14 marca 1946 roku w budynku plebanii w Pętkowicach został bestialsko zamordowany proboszcz parafii Pętkowice. Mordercami byli - według świadków - umundurowani funkcjonariusze UB. Jego ciała nie złożono na cmentarzu w Pętkowicach, ale w Ostrowcu Św. - na cmentarzu przy ul. Denkowskiej. Władze komunistyczne zagroziły, że jeżeli kapłan spocznie w Pętkowicach, jego grób zostanie wysadzony.
W 1947 roku Wojskowa Prokuratura Rejonowa w Kielcach umorzyła postępowanie przeciwko osobom podejrzanym o zabójstwo ks. Jana Trojnara. O kapłanie zapomniano na ponad pół wieku. Jedynie jego rodzina, przyjaciele i najwierniejsi parafianie pielęgnowali pamięć o nim.
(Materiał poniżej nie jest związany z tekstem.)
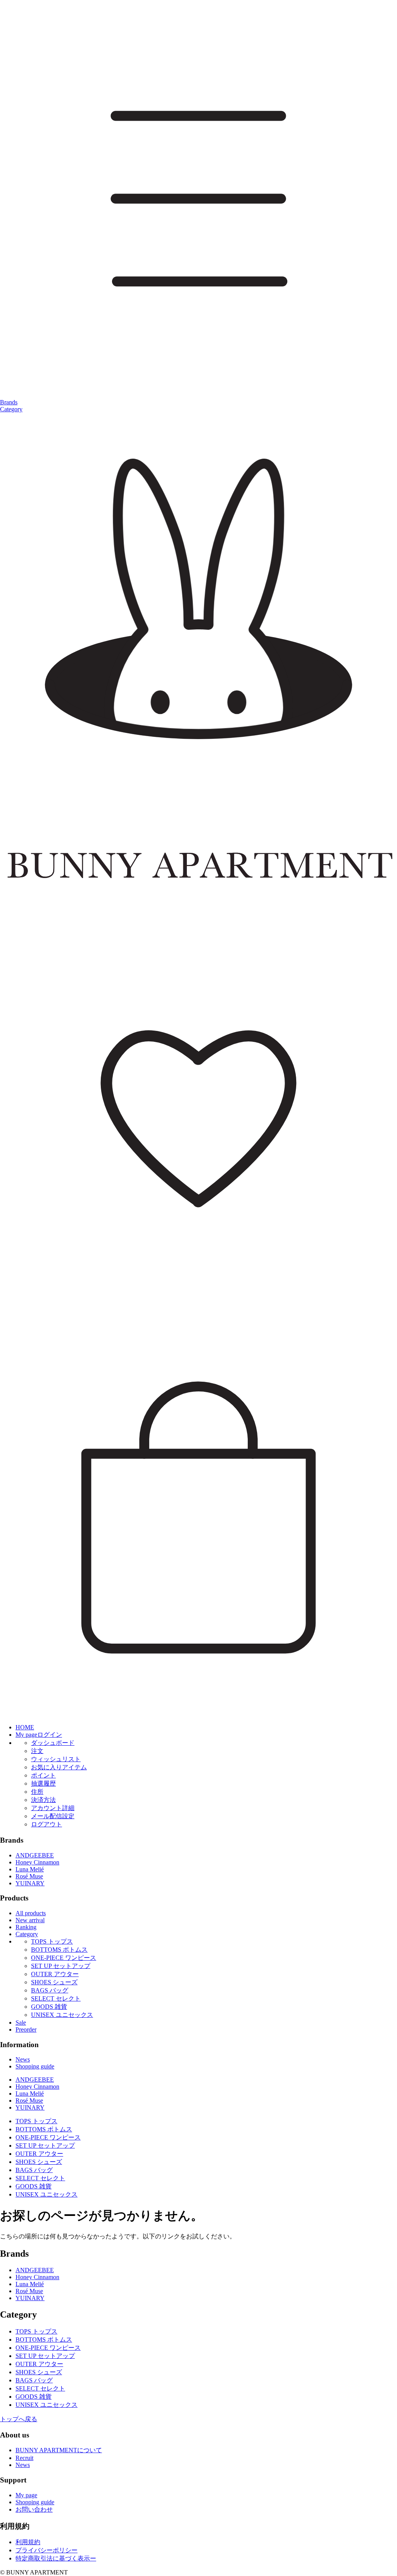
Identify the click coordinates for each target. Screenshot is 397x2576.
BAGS (49, 1990)
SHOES (54, 1982)
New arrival (30, 1920)
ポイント (43, 1775)
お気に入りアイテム (59, 1767)
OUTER (55, 1974)
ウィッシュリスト (56, 1759)
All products (31, 1913)
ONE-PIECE (63, 1957)
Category (11, 409)
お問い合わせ (34, 2509)
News (23, 2059)
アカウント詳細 (52, 1808)
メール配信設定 (52, 1816)
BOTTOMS (59, 1949)
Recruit (24, 2458)
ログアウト (46, 1824)
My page (26, 2495)
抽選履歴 (43, 1783)
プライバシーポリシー (47, 2550)
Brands (8, 402)
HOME (25, 1727)
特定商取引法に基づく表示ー (56, 2558)
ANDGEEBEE (35, 1855)
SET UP (60, 1966)
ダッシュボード (52, 1742)
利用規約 (28, 2542)
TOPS (52, 1941)
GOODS (49, 2006)
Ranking (26, 1927)
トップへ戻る (18, 2419)
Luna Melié (30, 1869)
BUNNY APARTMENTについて (59, 2450)
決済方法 (43, 1799)
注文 (37, 1751)
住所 (37, 1791)
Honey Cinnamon (37, 1862)
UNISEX (62, 2014)
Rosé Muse (29, 1876)
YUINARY (30, 1883)
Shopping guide (35, 2066)
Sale (21, 2022)
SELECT (56, 1998)
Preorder (26, 2029)
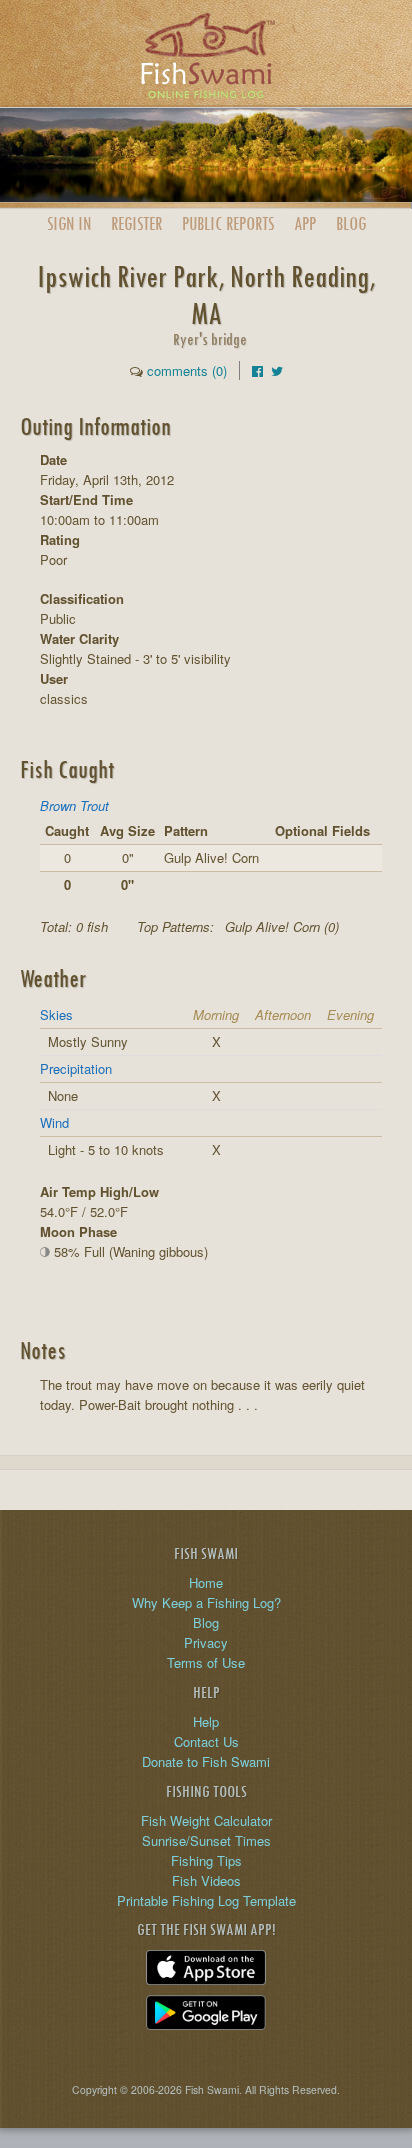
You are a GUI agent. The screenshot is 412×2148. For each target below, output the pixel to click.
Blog (351, 223)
Dziś pomnik nagrobny księdza ulega rozpadowi. Z inicjatywą odnowienia pomnika wyszli Ostrowieccy Patrioci. Członkowie stowarzyszenia pojawili się wczoraj na cmentarzach z puszkami i zbierali pieniądze na remont nagrobka.
- Bardzo dziękujemy za dobre słowo podczas kwesty i każdą przekazaną złotówkę, dziękujemy też naszym wolontariuszom - mówi Michał Ślusarz.
Po kweście, przedstawiciele organizacji zapalili znicze na grobach zmarłych i poległych patriotów.